* _What is asked_:
Edit the listing from its first line through the line containing "click(x=132, y=215)" so that "backdrop" becomes "background", with everything else left the same. Leave the pictures out of your answer.
═══ Records for processing ═══
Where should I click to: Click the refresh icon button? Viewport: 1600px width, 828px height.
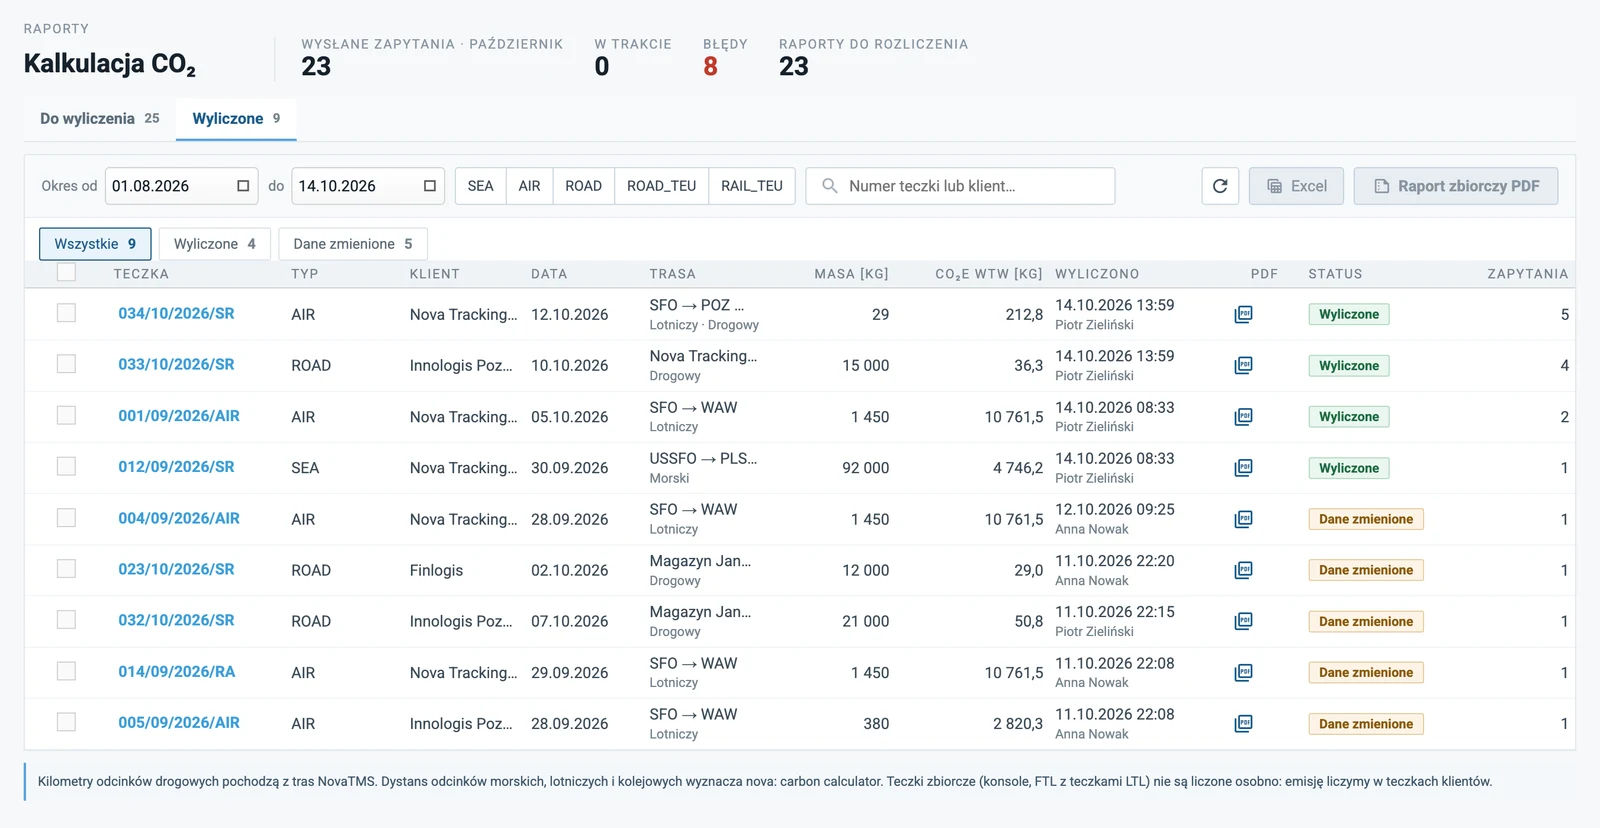click(1220, 186)
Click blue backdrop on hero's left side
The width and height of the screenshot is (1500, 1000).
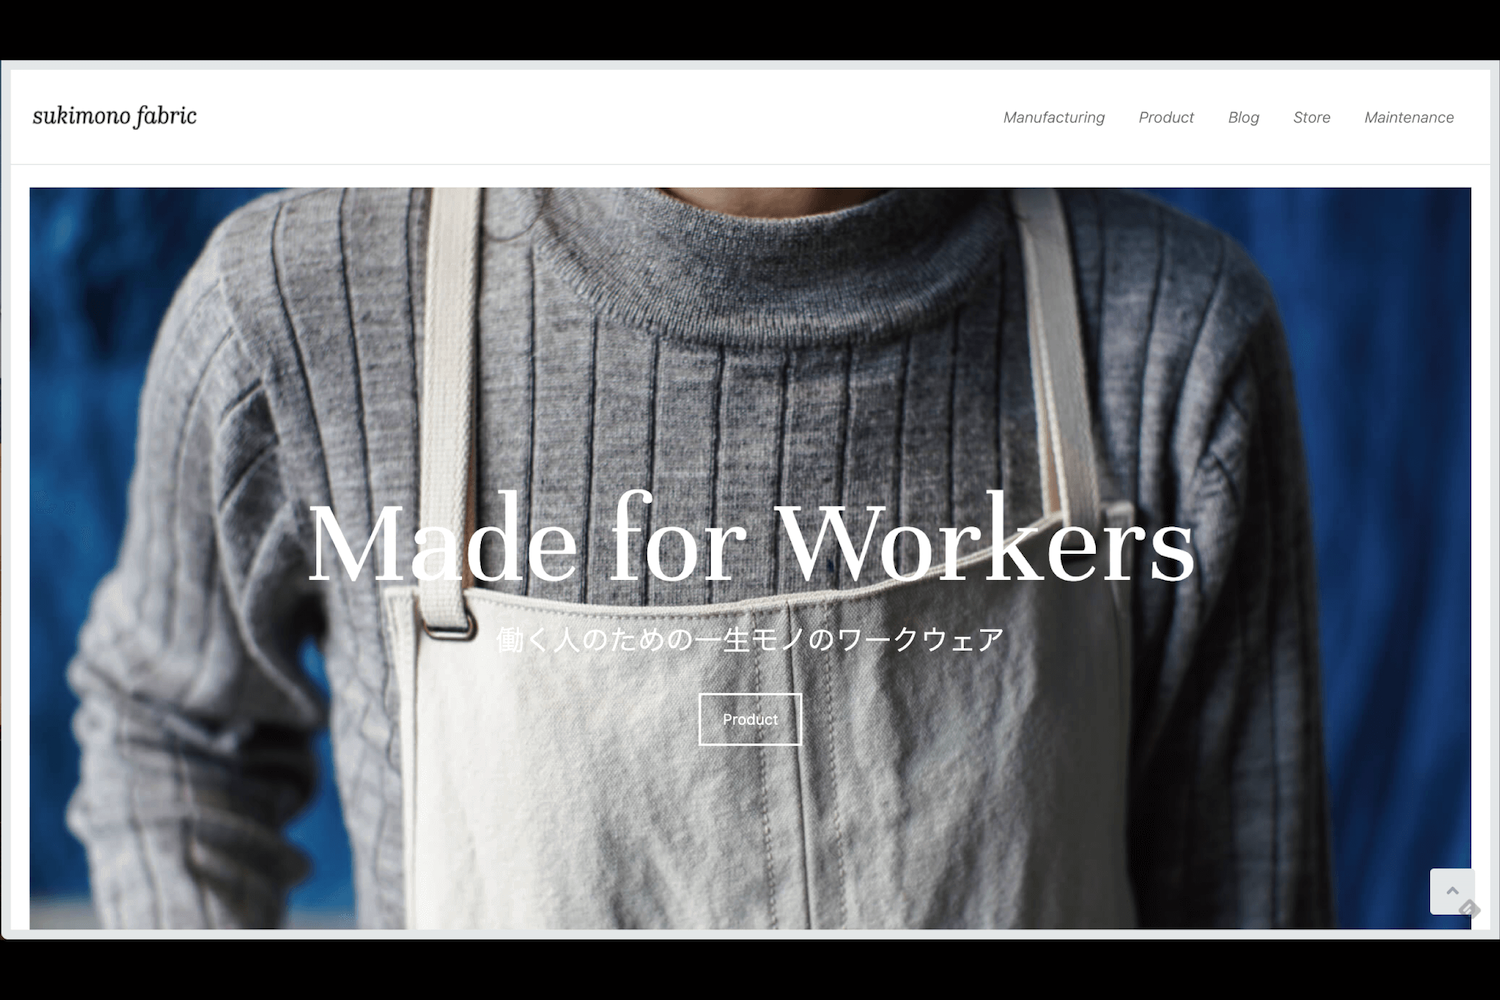coord(80,400)
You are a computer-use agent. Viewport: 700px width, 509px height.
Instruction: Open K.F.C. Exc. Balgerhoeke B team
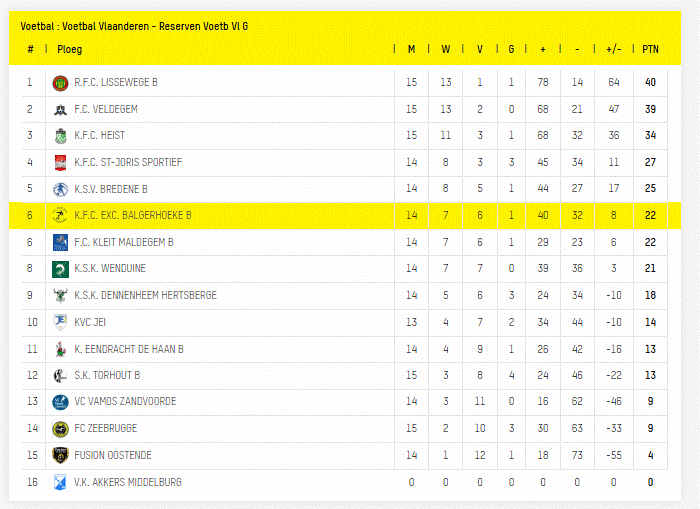click(x=132, y=215)
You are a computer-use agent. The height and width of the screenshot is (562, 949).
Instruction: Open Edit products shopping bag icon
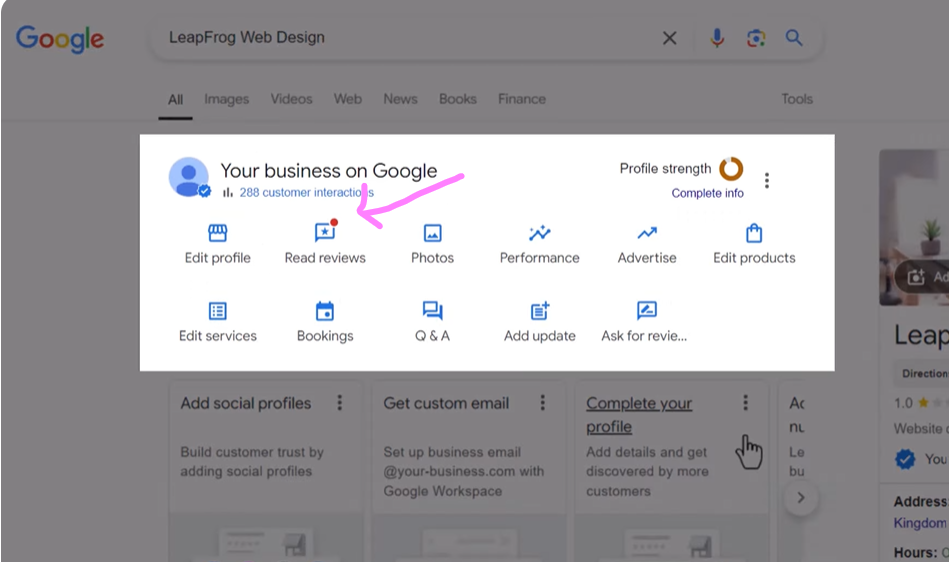754,233
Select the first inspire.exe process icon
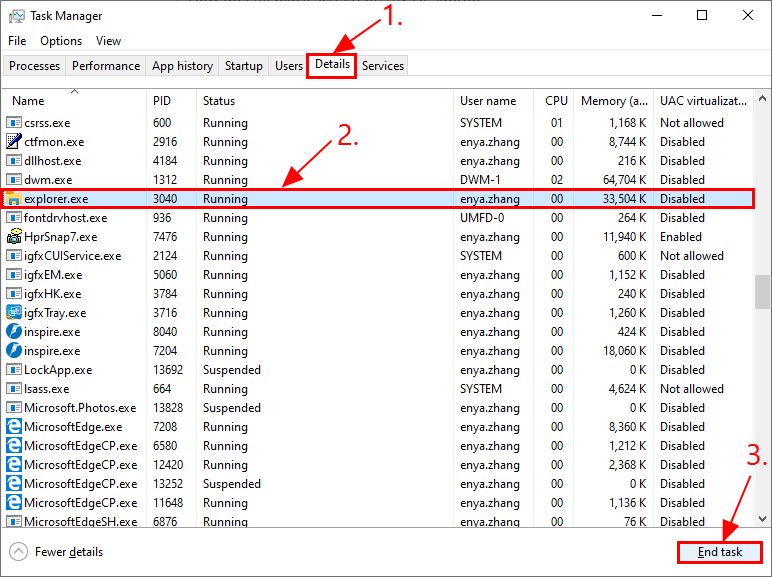The height and width of the screenshot is (577, 772). [14, 332]
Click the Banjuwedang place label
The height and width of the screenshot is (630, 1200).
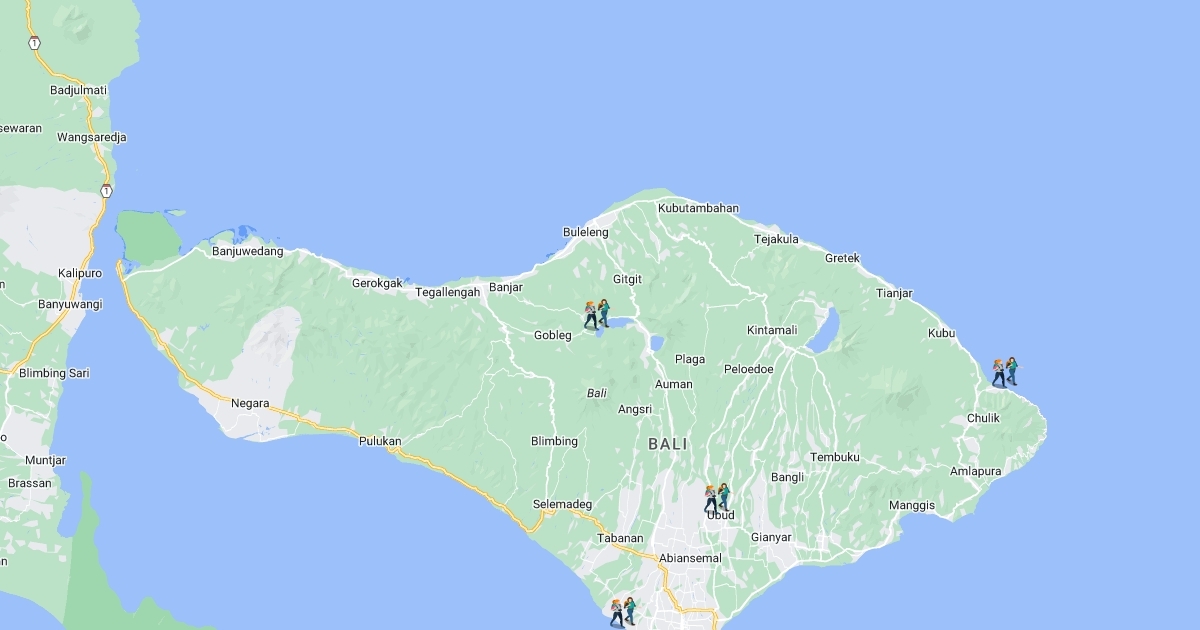point(247,251)
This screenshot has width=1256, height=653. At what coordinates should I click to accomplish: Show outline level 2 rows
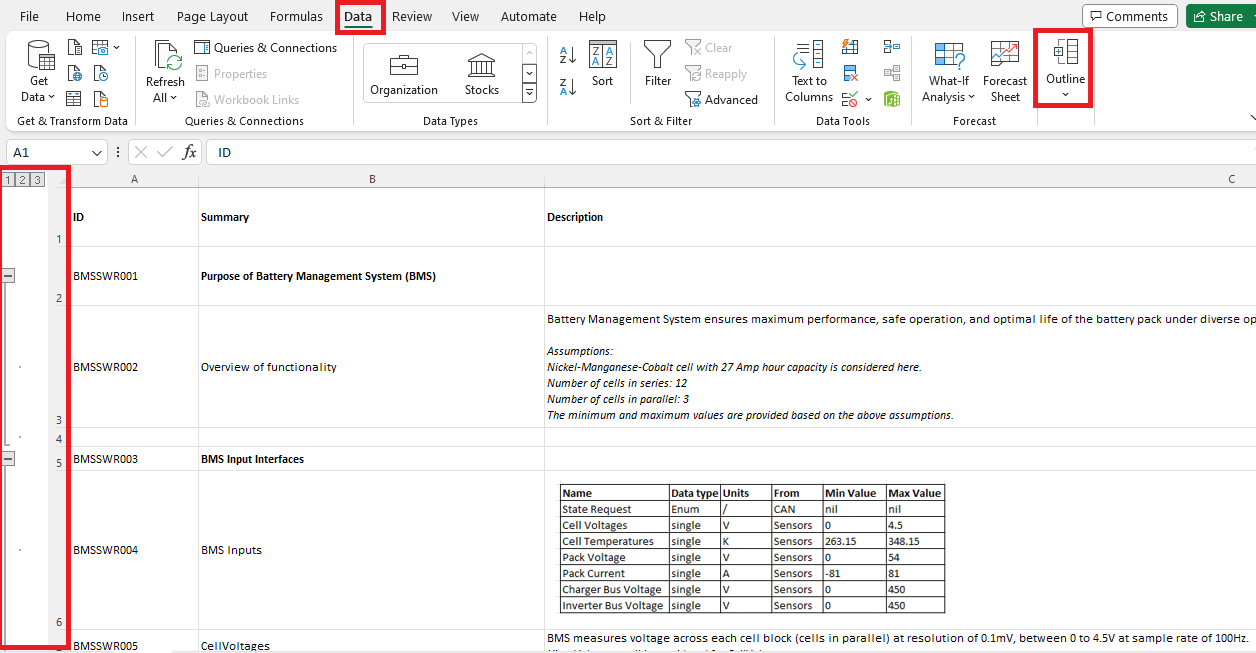coord(22,179)
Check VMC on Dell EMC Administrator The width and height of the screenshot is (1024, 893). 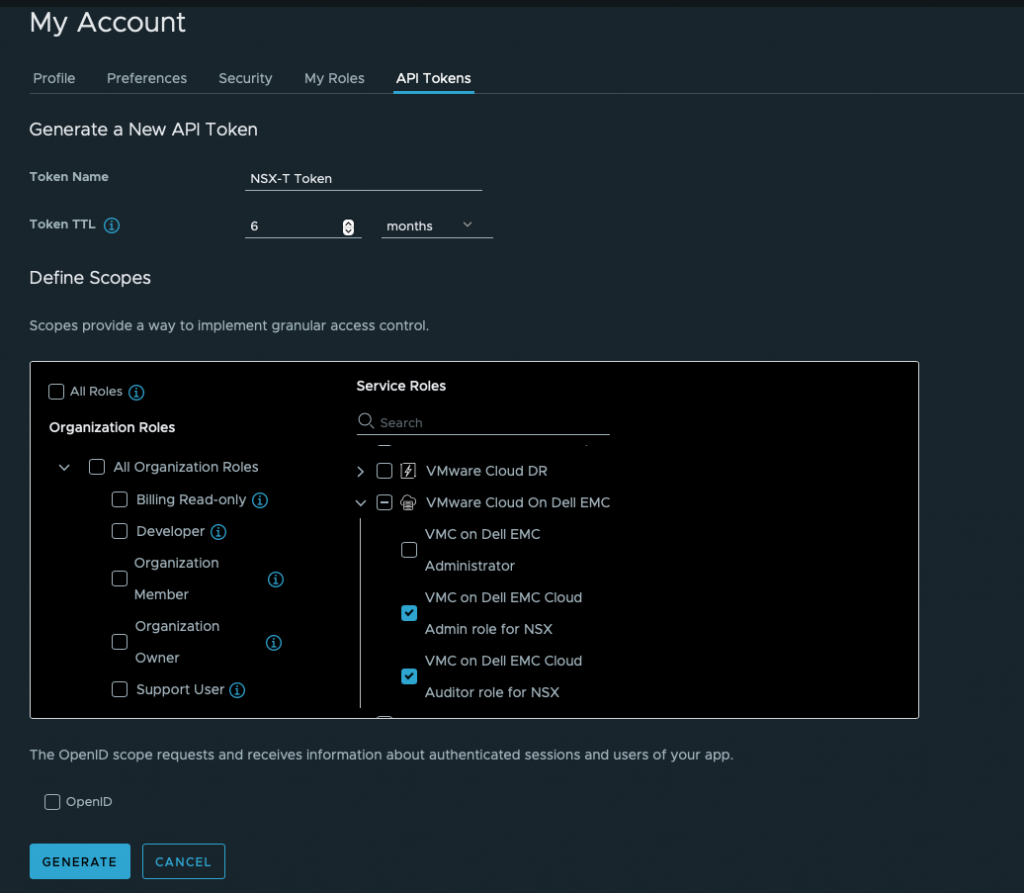(x=409, y=550)
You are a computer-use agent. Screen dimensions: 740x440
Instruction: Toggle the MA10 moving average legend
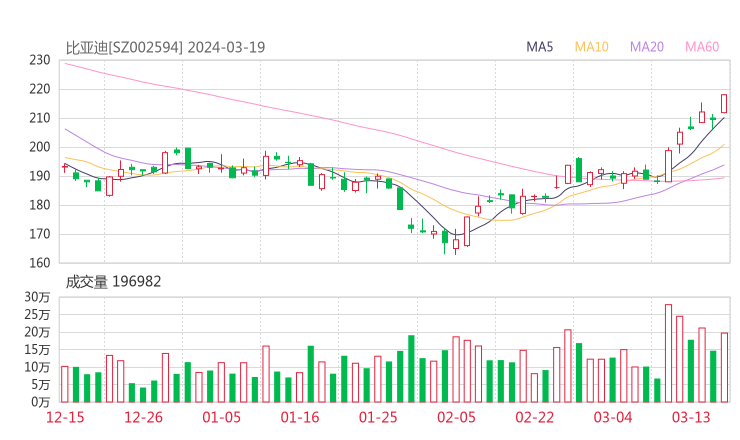(x=592, y=47)
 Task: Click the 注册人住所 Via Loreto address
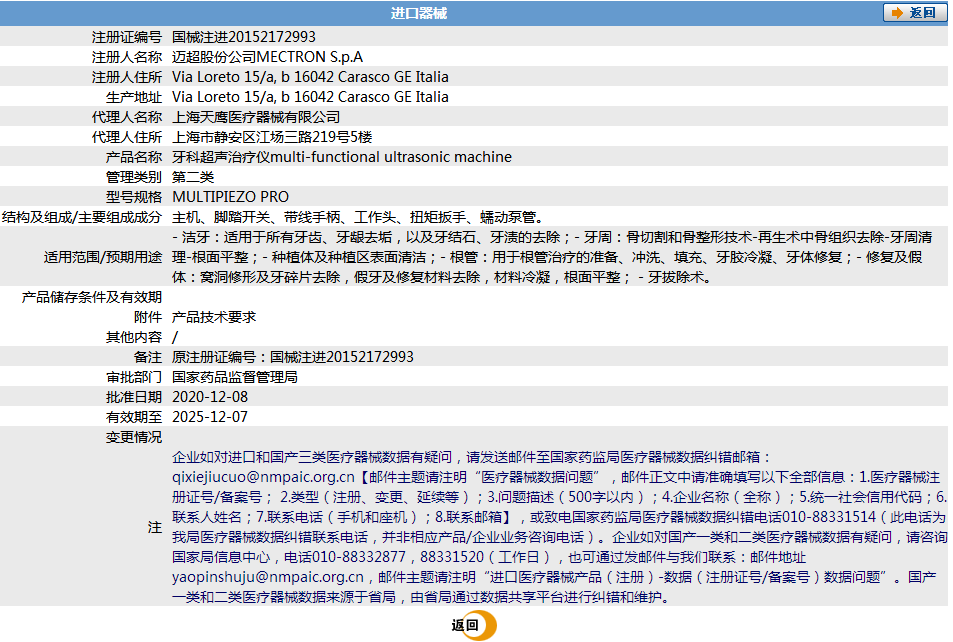[x=310, y=77]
═══
* _Exercise response_:
Where should I click to: Click the refresh icon button? Viewport: 1600px width, 828px height.
click(1220, 186)
Click blue background on hero's left side
The width and height of the screenshot is (1500, 1000).
coord(80,400)
You are a computer-use agent. Viewport: 700px width, 509px height.
Instruction: Open K.F.C. Exc. Balgerhoeke B team
click(x=132, y=215)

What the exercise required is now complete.